Session 15 - Numpy Tricks | Data Science Mentorship Program (DSMP) 2022-23

TL;DR

Use `np.sort` to keep results as NumPy arrays and control sorting direction with `axis` (row-wise vs column-wise).

Briefing Cornell Notes

Briefing

The session’s core focus is a fast, practical tour of lesser-known NumPy functions—especially those that turn common data-wrangling and analytics tasks into one-liners. Instead of sticking to the usual “sort, reshape, basic indexing” toolkit, the class targets functions that many learners either forget or never learn, arguing that remembering them directly boosts speed and problem-solving power in real projects and interviews.

After outlining the broader DSMP schedule (maths/stats and then machine learning later), the instructor lays out today’s plan: cover roughly 20–25 NumPy functions, using a shared notebook as the working reference. Each function is introduced with a concrete purpose and a small example, with emphasis on what the function returns (for instance, whether it returns a NumPy array vs. a Python list) and how parameters change behavior. The session repeatedly frames these as “hidden” utilities—less famous than core operations, but extremely useful once they’re in muscle memory.

The walkthrough begins with sorting. NumPy’s `np.sort` is highlighted as a way to sort arrays while returning NumPy arrays (not Python lists), with options for sorting along a specified `axis`, choosing sorting algorithm via `kind` (defaulting to quicksort), and controlling order using slicing tricks for descending. Next comes `np.append`, showing how appending behaves differently for 1D vs 2D arrays and how the `axis` parameter determines whether a new row or column is added.

The session then moves into “shape and uniqueness” utilities: `np.concatenate` for joining multiple arrays along rows or columns, `np.unique` for extracting distinct values, and `np.expand_dims` for adding a new dimension—an operation the instructor connects to machine learning workflows where models often expect batched inputs (e.g., converting single samples into batch-like 2D/3D structures).

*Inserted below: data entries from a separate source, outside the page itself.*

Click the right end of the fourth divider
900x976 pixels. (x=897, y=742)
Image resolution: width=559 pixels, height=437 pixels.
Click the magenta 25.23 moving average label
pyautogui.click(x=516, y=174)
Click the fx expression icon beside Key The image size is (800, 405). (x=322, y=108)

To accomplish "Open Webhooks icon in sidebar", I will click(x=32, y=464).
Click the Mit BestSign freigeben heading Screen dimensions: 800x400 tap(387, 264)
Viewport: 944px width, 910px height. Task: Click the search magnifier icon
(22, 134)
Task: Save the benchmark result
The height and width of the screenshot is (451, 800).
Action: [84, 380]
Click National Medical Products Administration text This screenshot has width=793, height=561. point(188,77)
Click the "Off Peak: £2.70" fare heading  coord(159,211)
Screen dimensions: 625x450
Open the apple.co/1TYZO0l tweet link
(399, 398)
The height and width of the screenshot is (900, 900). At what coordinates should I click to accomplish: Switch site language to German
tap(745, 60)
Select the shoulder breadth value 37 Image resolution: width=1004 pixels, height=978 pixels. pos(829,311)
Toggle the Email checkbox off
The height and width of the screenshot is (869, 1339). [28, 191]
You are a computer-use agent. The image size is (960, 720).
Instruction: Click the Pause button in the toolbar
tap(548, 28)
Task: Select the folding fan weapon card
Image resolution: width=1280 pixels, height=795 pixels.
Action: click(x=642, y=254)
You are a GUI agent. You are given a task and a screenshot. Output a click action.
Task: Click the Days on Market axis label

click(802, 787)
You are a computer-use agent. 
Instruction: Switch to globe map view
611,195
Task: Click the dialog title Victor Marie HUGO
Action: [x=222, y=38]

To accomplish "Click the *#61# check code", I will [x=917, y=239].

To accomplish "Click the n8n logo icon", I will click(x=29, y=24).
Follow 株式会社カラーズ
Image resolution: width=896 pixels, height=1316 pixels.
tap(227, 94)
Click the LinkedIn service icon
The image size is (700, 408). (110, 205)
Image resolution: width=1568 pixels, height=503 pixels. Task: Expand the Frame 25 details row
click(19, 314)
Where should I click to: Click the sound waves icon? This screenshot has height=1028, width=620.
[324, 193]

For conditional logic and reduction-style queries, the class covers `np.where` (both returning indices/values based on a condition and replacing values using boolean masks), plus `np.argmax`/`np.argmin` to find the index positions of maximum/minimum values along a chosen axis—useful for “where is the peak?” questions in analytics. It also introduces `np.cumsum` and `np.cumprod` for cumulative sums/products along an axis, linking cumulative sums to real-world “running totals” like total subscribers over time.

Statistical and distribution tools follow. `np.percentile` is used to interpret percentile ranks (including 0%/100% mapping to min/max and the median at 50%), and the instructor notes how percentile-based measures connect to summaries like five-number summaries and box plots. `np.histogram` is presented as a frequency counter over bins (returning counts rather than drawing a plot by default). Finally, `np.corrcoef` is used to compute correlation coefficients (Pearson correlation), with a caution that correlation is computed between variables provided in the input arrays.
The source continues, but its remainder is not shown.